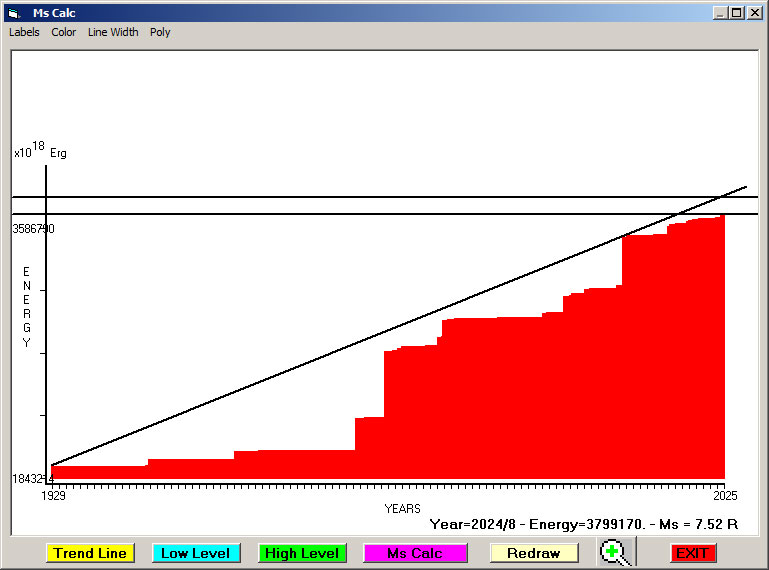
Task: Click the red EXIT button
Action: 692,553
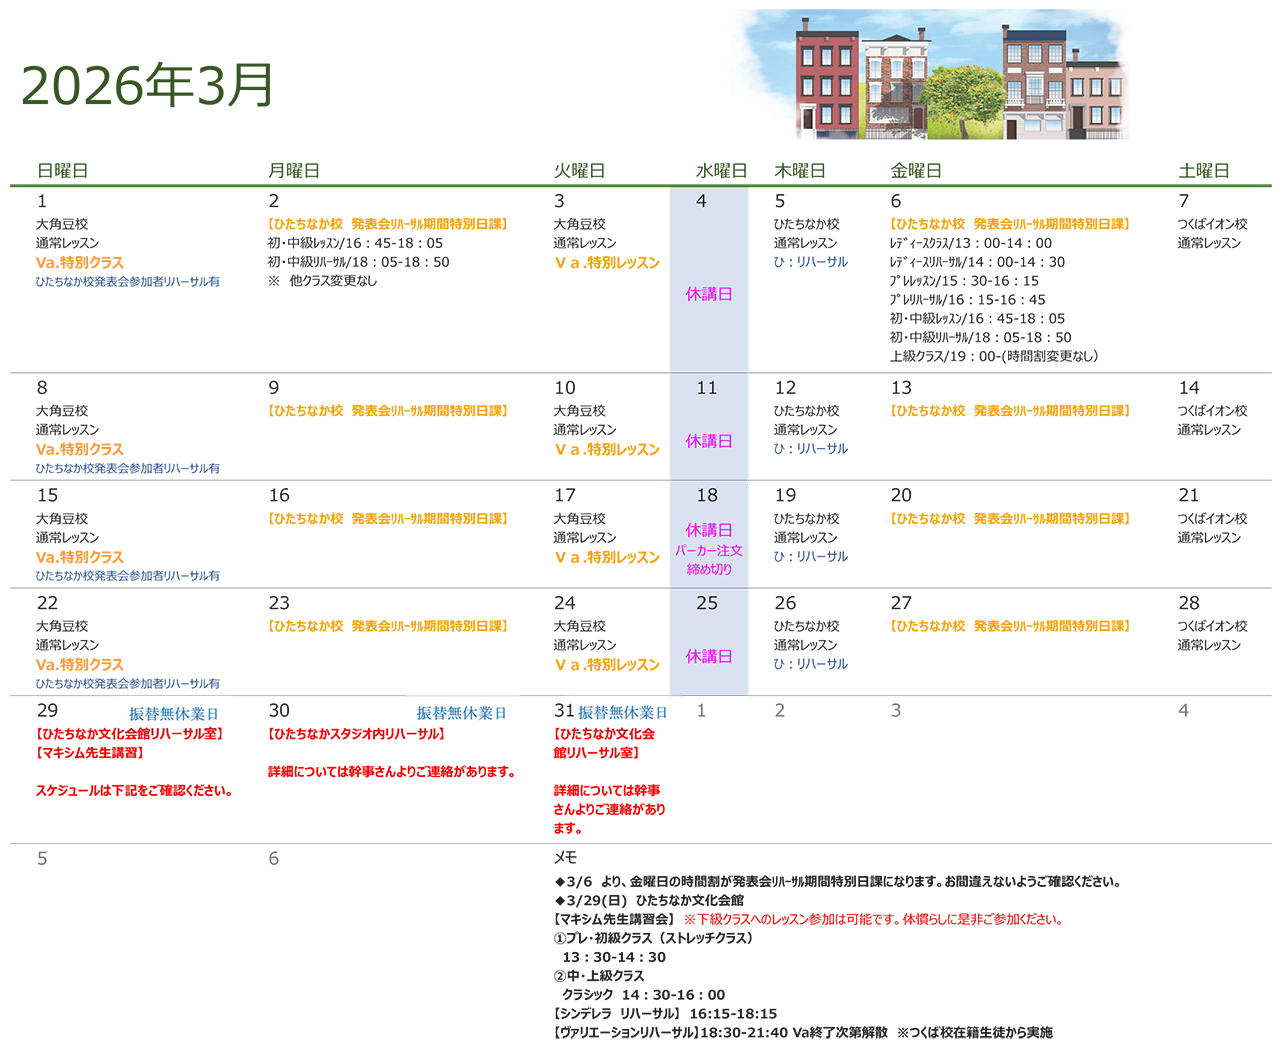Image resolution: width=1280 pixels, height=1046 pixels.
Task: Click ひたちなかスタジオ内リハーサル on March 30
Action: [x=356, y=734]
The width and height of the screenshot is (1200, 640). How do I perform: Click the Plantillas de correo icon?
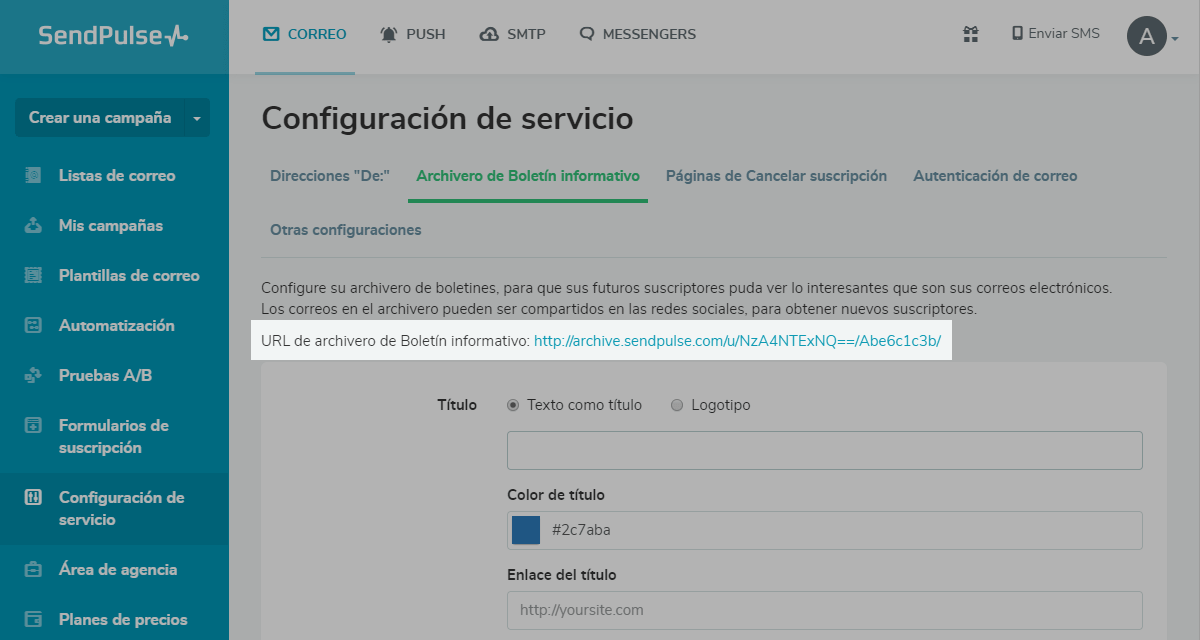33,276
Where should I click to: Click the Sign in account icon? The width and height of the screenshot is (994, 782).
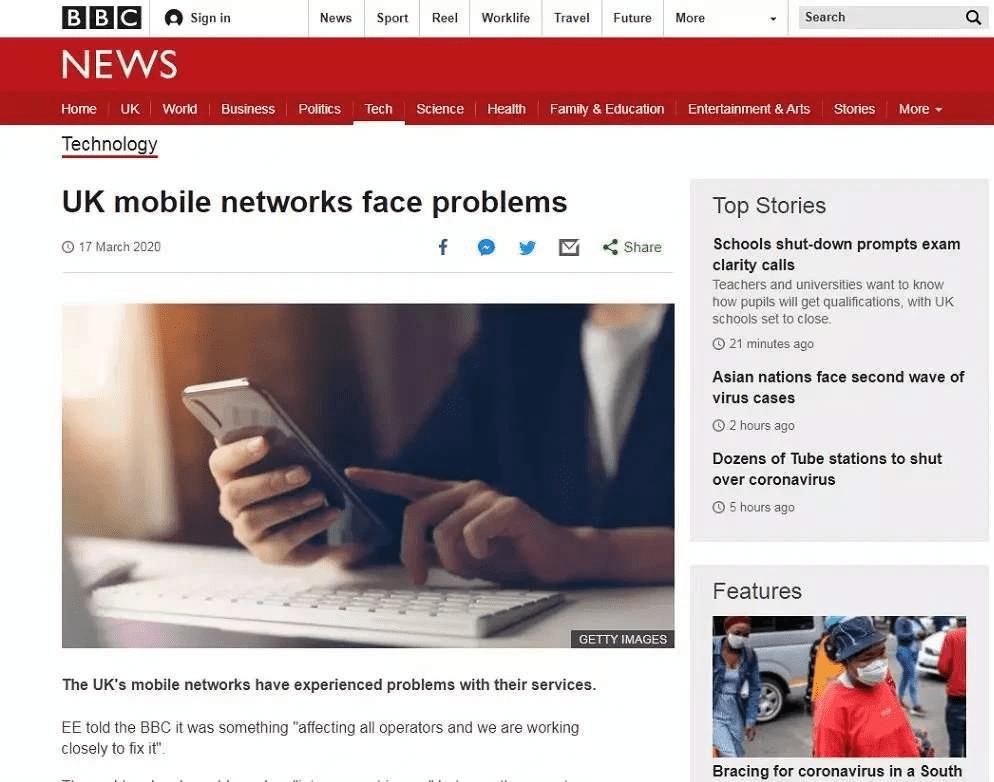[173, 18]
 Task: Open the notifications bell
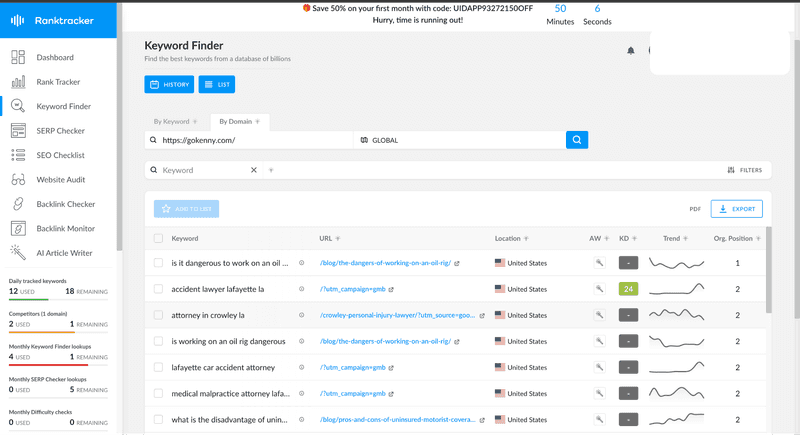(631, 50)
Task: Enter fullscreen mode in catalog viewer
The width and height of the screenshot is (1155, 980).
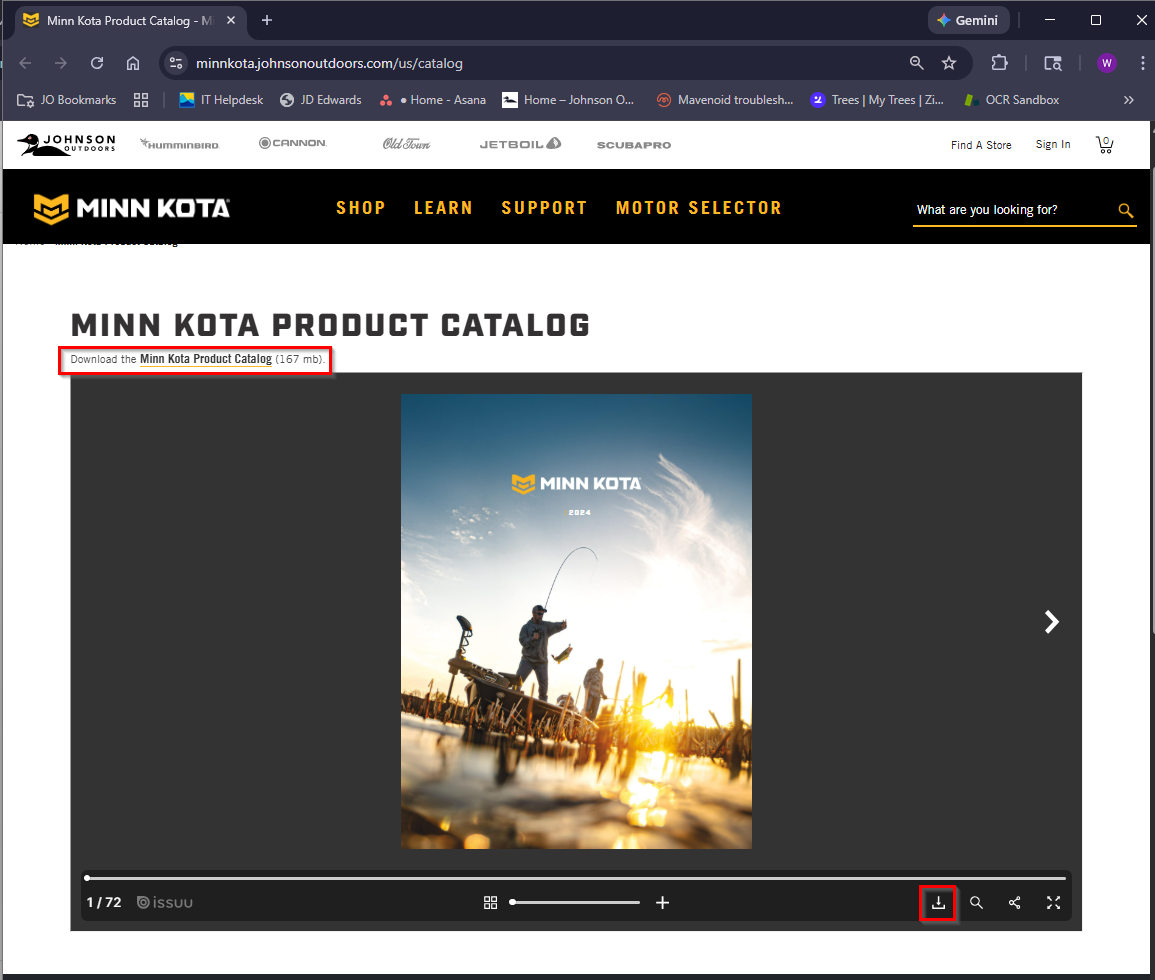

Activity: From the line containing "Task: Open the notifications bell" to the final line of the entries, both included, transcribe every line exactly, omit the pictures, and add nothing more.

Solution for this task:
 Task: Open the notifications bell
(631, 50)
Task: Enter fullscreen mode in catalog viewer
The width and height of the screenshot is (1155, 980).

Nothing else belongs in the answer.